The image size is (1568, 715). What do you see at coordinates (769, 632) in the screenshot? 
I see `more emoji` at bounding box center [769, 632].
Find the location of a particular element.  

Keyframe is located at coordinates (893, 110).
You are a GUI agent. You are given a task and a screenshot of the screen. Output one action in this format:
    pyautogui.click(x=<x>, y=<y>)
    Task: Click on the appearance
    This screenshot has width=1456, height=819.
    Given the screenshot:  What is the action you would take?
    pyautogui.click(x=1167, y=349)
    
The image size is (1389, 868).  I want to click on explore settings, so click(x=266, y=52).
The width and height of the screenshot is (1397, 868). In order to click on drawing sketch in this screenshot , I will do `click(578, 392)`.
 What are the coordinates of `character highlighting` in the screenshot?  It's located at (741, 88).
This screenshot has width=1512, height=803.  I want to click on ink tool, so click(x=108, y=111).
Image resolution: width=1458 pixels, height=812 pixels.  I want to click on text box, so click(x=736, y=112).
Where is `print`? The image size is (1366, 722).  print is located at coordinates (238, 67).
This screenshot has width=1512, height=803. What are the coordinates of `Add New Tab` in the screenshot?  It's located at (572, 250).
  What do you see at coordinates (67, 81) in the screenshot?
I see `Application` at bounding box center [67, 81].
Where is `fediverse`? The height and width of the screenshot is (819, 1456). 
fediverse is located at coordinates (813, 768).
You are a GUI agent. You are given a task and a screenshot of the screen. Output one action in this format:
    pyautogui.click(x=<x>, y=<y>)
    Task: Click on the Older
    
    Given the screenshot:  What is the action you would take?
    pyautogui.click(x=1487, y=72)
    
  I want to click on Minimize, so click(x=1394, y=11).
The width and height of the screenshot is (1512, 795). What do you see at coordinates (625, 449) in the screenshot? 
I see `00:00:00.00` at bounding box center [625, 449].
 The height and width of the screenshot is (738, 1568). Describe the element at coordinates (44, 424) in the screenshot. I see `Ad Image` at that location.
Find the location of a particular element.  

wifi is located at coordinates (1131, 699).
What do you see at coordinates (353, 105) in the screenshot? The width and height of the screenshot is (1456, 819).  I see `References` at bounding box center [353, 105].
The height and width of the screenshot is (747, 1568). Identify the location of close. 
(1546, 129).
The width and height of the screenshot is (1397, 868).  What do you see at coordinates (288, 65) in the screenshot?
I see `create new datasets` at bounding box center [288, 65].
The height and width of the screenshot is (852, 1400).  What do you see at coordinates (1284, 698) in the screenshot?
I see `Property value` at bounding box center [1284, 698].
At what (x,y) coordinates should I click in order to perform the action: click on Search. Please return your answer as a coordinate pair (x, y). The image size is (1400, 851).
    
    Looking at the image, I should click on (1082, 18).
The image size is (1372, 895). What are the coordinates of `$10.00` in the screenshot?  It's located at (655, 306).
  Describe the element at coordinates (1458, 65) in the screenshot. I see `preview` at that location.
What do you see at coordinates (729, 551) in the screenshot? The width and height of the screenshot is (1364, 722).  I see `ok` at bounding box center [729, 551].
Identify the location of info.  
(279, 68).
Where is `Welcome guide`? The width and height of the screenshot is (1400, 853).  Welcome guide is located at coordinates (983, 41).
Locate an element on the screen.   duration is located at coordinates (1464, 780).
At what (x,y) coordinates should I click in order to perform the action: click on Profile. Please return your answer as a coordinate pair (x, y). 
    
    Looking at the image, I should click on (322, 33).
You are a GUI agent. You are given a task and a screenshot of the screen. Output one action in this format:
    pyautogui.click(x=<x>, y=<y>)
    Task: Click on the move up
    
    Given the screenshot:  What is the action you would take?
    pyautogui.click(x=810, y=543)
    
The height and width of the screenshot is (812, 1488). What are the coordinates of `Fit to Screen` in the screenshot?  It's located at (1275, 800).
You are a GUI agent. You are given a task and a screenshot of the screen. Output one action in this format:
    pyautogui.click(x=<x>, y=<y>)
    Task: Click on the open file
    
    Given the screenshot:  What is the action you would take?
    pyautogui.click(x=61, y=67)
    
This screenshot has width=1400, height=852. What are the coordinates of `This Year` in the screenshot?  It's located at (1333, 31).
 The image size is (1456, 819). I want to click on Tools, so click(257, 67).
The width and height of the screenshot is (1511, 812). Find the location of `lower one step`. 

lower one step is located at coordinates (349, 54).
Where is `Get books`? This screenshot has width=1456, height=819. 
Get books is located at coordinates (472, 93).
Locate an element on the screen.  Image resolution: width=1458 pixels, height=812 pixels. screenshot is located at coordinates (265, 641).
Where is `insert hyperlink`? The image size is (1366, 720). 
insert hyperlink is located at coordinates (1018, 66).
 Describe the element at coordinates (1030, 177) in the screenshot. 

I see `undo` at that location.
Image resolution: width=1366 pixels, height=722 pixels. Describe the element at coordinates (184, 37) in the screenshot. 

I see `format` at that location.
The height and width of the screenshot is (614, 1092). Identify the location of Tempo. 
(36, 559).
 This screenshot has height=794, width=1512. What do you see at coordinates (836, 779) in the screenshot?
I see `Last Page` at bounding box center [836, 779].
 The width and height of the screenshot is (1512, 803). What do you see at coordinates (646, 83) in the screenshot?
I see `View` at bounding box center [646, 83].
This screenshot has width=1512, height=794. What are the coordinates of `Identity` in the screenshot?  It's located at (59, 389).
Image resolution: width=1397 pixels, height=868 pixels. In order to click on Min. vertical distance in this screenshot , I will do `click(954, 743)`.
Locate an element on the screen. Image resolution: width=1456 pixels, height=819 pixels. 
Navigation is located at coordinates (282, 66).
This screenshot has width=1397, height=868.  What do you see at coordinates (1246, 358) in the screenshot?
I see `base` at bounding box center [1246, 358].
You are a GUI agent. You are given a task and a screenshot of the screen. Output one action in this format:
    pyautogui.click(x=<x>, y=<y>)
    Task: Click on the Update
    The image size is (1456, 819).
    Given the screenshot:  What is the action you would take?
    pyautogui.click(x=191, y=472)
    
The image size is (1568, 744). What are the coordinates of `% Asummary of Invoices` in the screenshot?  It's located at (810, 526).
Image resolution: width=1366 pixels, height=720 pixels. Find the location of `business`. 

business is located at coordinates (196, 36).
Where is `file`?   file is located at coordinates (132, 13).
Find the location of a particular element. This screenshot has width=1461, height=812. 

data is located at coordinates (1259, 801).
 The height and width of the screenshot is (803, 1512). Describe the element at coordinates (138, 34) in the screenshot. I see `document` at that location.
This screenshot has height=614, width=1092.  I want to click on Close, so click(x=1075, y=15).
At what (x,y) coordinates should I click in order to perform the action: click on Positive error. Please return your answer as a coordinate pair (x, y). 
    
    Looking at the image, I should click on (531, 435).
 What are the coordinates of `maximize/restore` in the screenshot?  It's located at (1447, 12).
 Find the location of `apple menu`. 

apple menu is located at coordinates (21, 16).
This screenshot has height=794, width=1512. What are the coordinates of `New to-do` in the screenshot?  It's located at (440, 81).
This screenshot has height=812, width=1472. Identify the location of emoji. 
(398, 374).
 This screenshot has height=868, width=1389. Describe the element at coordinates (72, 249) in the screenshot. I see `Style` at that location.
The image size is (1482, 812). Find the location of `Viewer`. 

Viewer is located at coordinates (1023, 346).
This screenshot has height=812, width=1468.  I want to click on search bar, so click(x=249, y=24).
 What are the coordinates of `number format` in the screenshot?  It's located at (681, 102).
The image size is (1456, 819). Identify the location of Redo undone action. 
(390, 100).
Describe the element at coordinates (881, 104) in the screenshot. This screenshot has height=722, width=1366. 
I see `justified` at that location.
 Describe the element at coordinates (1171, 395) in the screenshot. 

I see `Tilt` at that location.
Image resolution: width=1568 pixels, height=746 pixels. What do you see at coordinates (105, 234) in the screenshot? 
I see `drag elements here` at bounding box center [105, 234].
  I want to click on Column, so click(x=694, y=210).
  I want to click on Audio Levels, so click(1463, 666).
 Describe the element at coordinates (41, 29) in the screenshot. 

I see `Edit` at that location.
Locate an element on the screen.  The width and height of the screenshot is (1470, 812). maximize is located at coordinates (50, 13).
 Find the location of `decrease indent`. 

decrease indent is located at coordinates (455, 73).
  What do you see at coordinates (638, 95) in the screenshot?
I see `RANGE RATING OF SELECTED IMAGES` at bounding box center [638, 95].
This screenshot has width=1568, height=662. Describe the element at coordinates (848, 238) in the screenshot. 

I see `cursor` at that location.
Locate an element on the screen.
※
WHAT THE TASK ASKS >>
Reproduce the listing word for word, from its first line through the line that contains "Keyframe is located".

TASK ANSWER >>
The image size is (1568, 715). What do you see at coordinates (769, 632) in the screenshot? 
I see `more emoji` at bounding box center [769, 632].
Find the location of a particular element.  

Keyframe is located at coordinates (893, 110).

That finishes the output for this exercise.